The steps of this black man to meet history followed. Ismael Ivo landed in Germany, where he became the first black foreigner to head the German National Theater, in the city of Weimar.
“Delusions of a Childhood”
Ismael Ivo spent 12 years in Germany, but always maintained a connection to his homeland. He brought William Shakespeare’s “Othello” to São Paulo and performed alongside the dance group of the German National Theater.
For many, “Delírios de uma Infância” (“Deliriums of a Childhood”) was his best work. The show premiered in Berlin in 1989 and brings together, through dance, the impressions of a black child born on the outskirts of a Brazilian city. Ismael Ivo condenses affective memories from his personal life, such as his black ancestry and the impact of slavery in the history of one of the most racist countries in the world.
Ismael Ivo talked about “Delírios de uma Infância” in a recent participation in the program Conversa com Bial, from TV Globo.
It was an association of ideas, and as until today I choreograph associating different elements and converging ideas, so in the delirium I see my surroundings, where I was born, what I am seeing and living, and at the same time associating it with Gustav Mahler’s song, “Songs for a Dead Child”.
The reapproximation with Brazil happened late, precisely in 2017 when he finally took over the direction of the Balé da Cidade de São Paulo. Ismael and history met again, as he became the first black man at the head of one of the most important dance companies in the country. According to data from the Brazilian Institute of Geography and Statistics (IBGE), the country is 54% pretos e pardos (black and brown)
Ismael Ivo’s administration brought the city of São Paulo closer to one of its symbols. Teatro Municipal, an icon of beauty and segregation. The dancer directed “Corpo Cidade”, which used dance to talk about the relationship between the metropolis and the people who live in it. It was a success, especially for the tickets starting at R$20.

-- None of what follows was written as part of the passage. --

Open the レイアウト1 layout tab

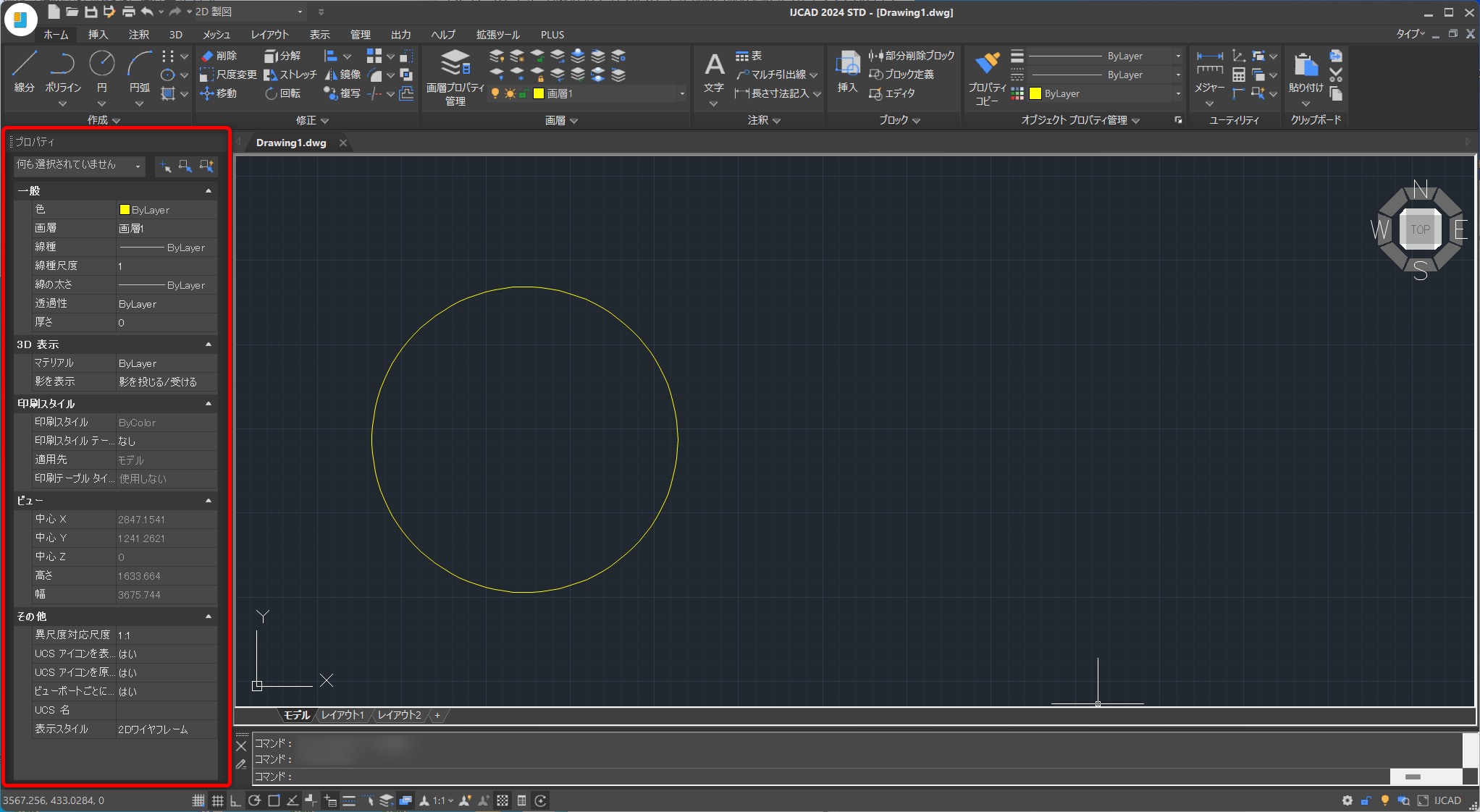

Structural racism, however, was always in Ismael Ivo’s glue. The dancer ended up fired from the Balé da Cidade de São Paulo after accusations of moral harassment, vehemently denied by him.
“My artistic and professional career is immaculate. Wherever I have been in the world, I have always respected and been respected as a human being and as an artist. Tarnishing my image has become a real obsession. So much so that even after I have been acquitted by the special commission I continue to be attacked and prevented from returning to the position I held,” he said in a note at the time.
Ismael Ivo was the first black man to lead the Balé da Cidade de São Paulo
Brazil didn’t know Ismael Ivo, who left us too soon. His work, however, impacted tens of thousands of young blacks with the dream of making a career in dance. Let’s blacken the stages!
This is the case of Ingrid Silva, the first black dancer from Brazil to reach the Dance Theatre of Harlem, in New York, in the United States.
I started in ballet in a community near my home, in the Vila Olímpica da Mangueira, in a social project called Dançando para não Dançar (Dancing not to Dance). Until then everyone looked like me and the rest of the world. When I went to other schools and won scholarships, I was in the south zone of Rio. It was very elitist. I was a minority, I never understood nor questioned, I always thought it was normal until I got to the Dance Theatre of Harlem, where everyone looked like me, said Ingrid in an interview to Hypeness.
May the memory and trajectory of Ismael Ivo serve to inspire Brazil to understand that there is no evolutionary possibility without art. But art that includes and fights against historical prejudices, such as racism. The rest, dear readers, is a sham and has a commitment to oppression.
“Culture is an element that transforms life,” Ismael Ivo.